Try it:
Starting at the line with "The height and", return every line through the final one of the data, word for word. Pictures stay out.

-------

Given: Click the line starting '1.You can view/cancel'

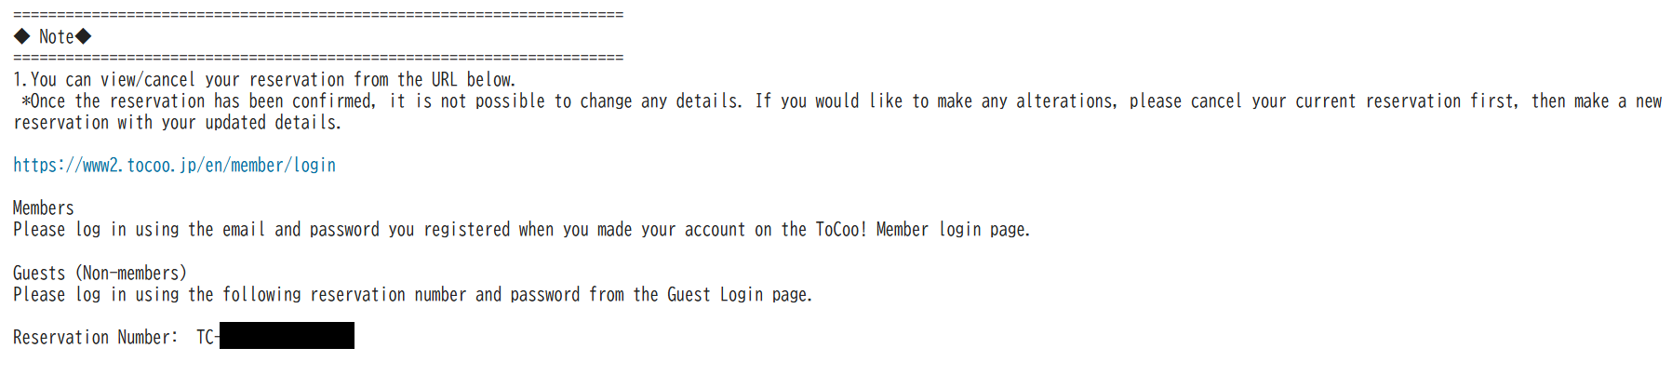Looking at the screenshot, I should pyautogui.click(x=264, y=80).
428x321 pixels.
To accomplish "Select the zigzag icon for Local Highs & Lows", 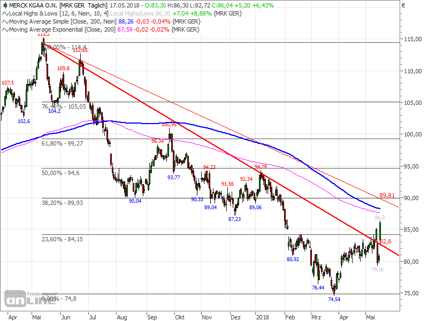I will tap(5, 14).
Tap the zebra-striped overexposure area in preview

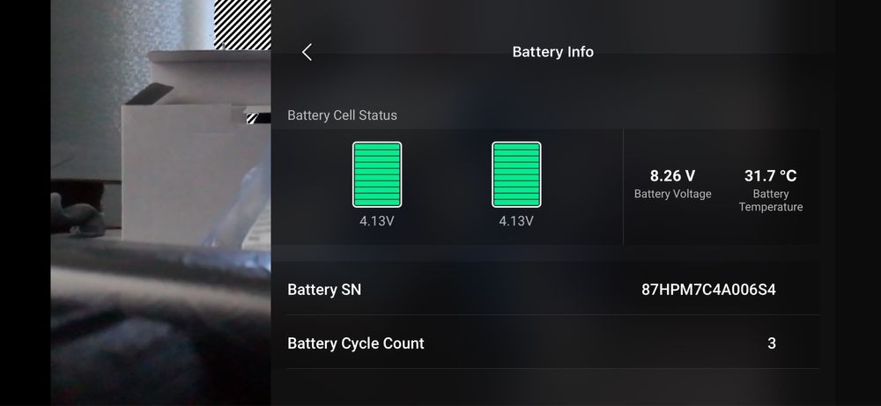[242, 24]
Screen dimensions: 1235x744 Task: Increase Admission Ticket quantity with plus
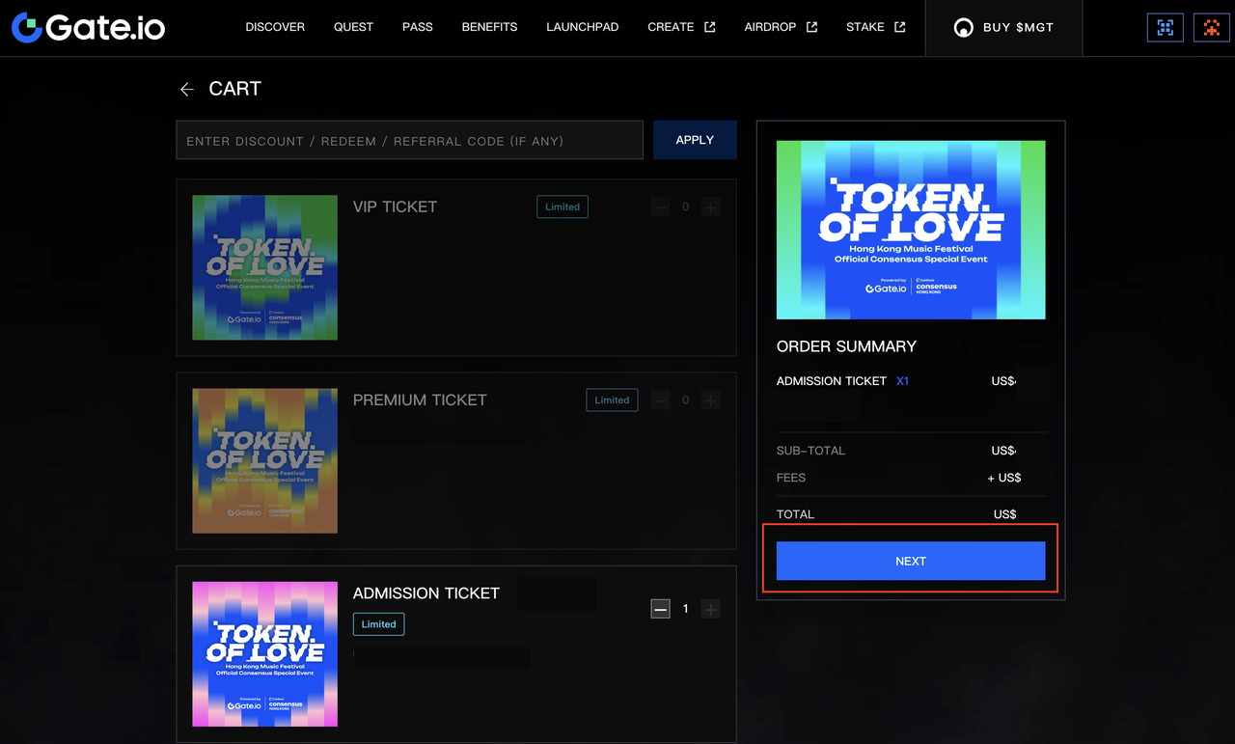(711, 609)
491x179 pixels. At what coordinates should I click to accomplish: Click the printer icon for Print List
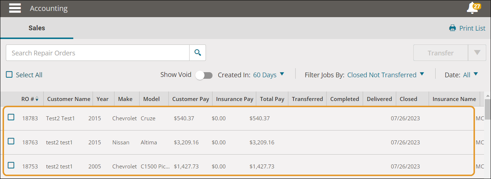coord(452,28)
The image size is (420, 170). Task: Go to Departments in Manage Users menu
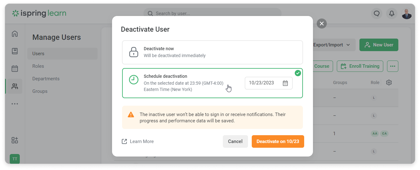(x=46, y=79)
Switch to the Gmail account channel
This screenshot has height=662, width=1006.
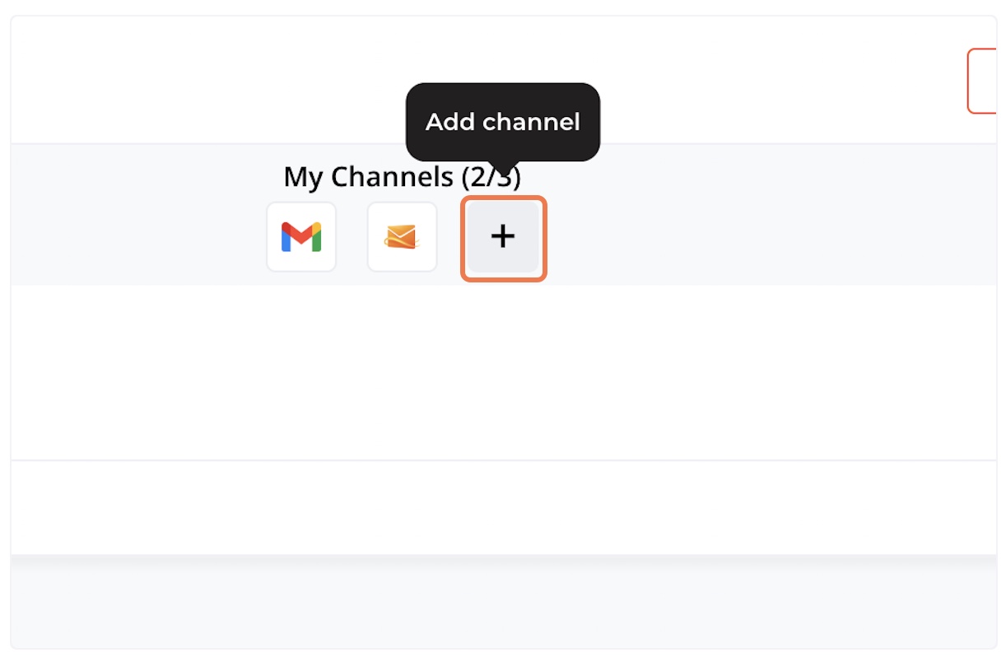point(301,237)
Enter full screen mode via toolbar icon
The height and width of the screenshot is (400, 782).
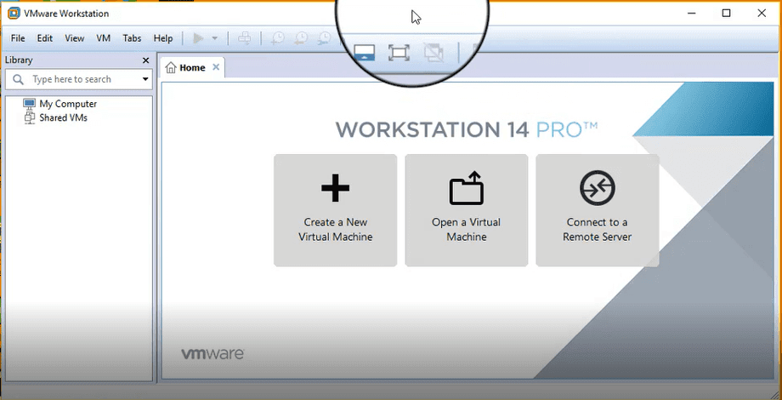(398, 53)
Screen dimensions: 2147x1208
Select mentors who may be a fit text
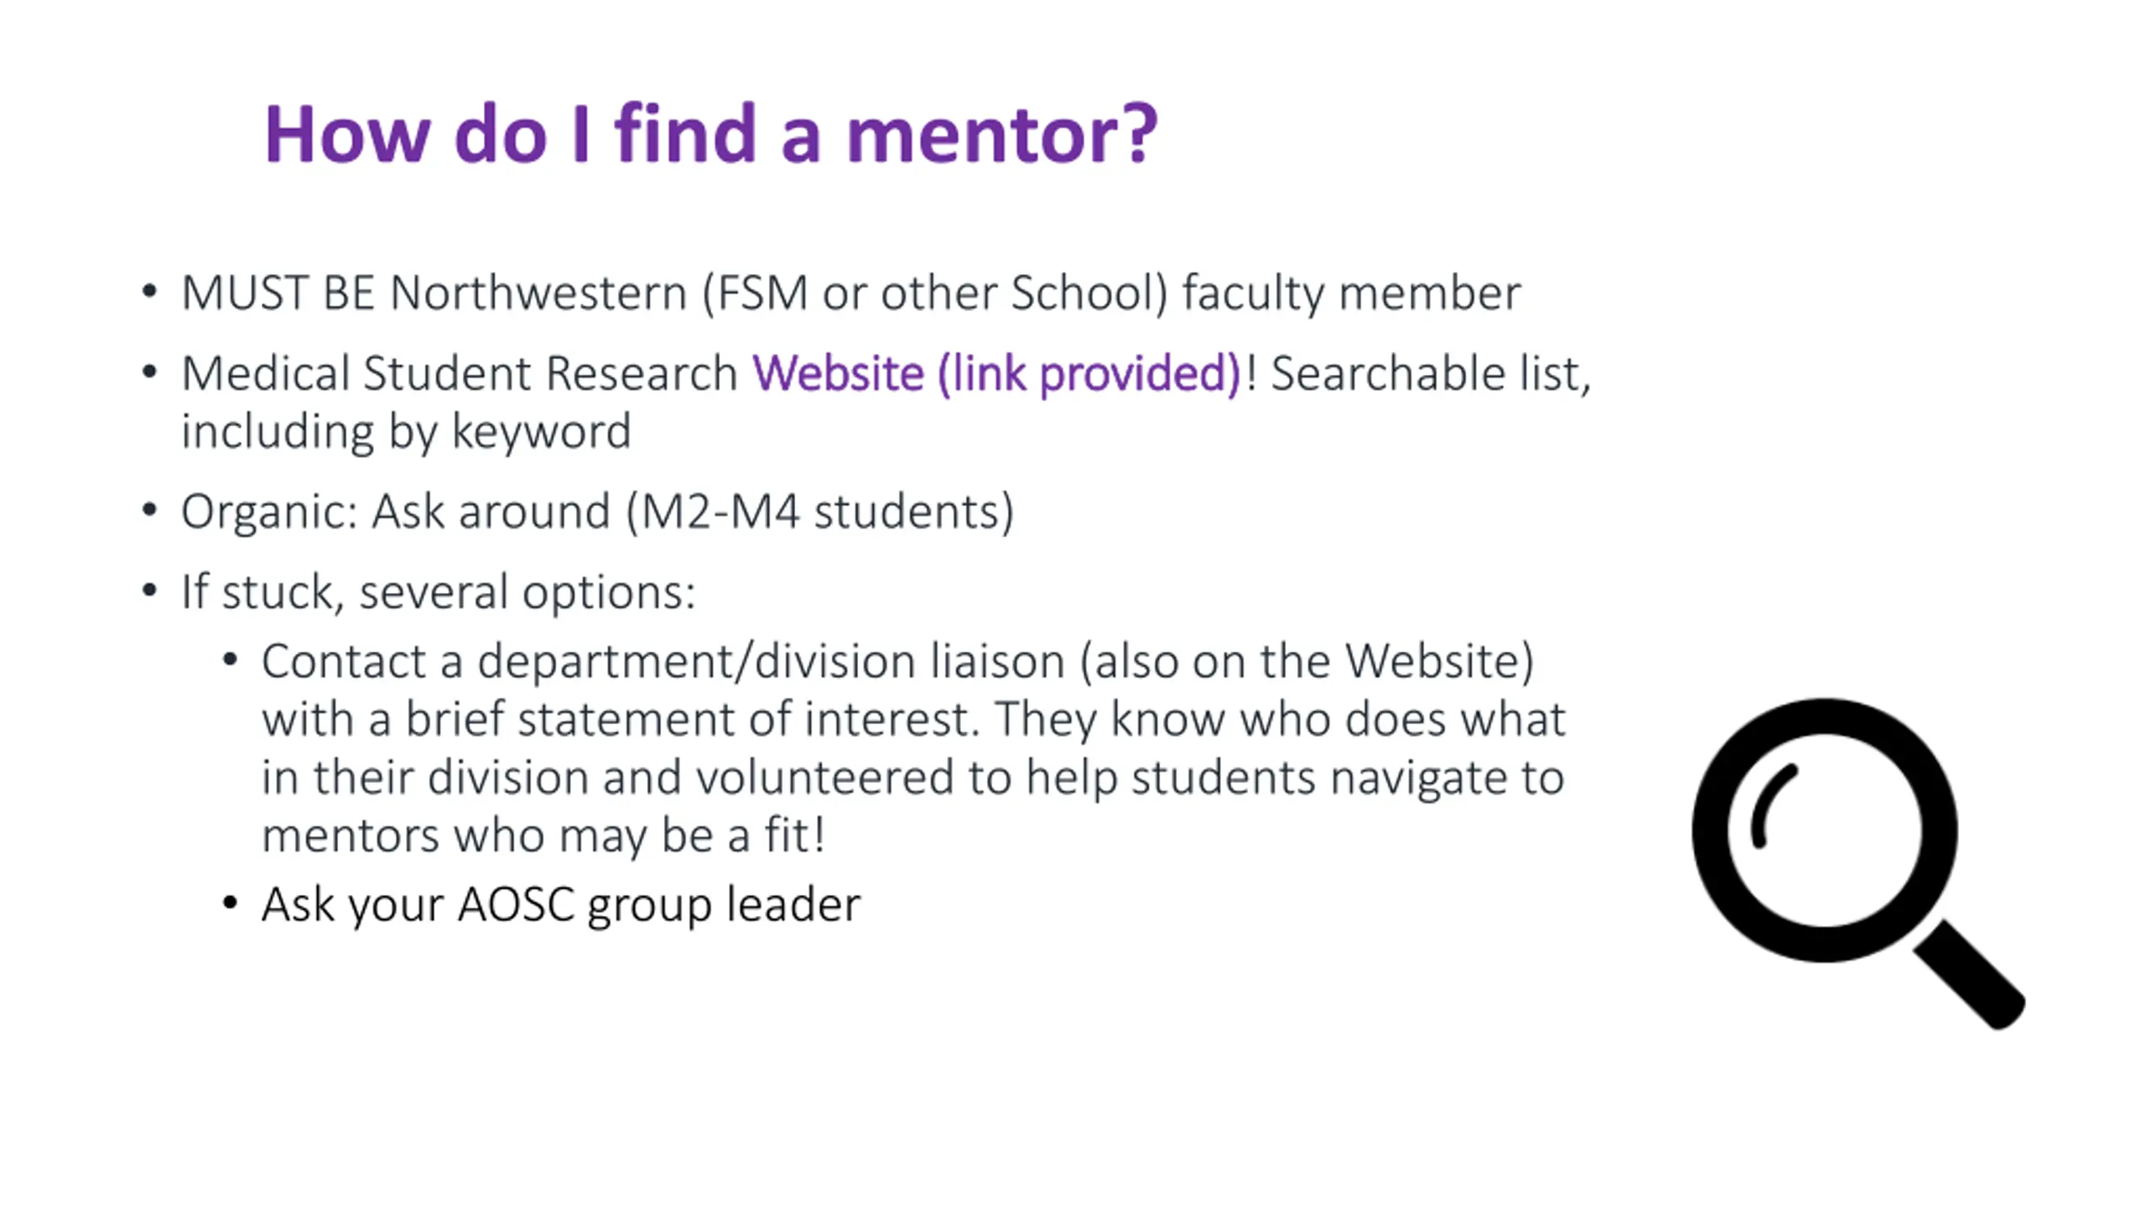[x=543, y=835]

-------

Response area:
The height and width of the screenshot is (400, 782).
(398, 53)
Screen dimensions: 2147x1208
Select mentors who may be a fit text
[x=543, y=835]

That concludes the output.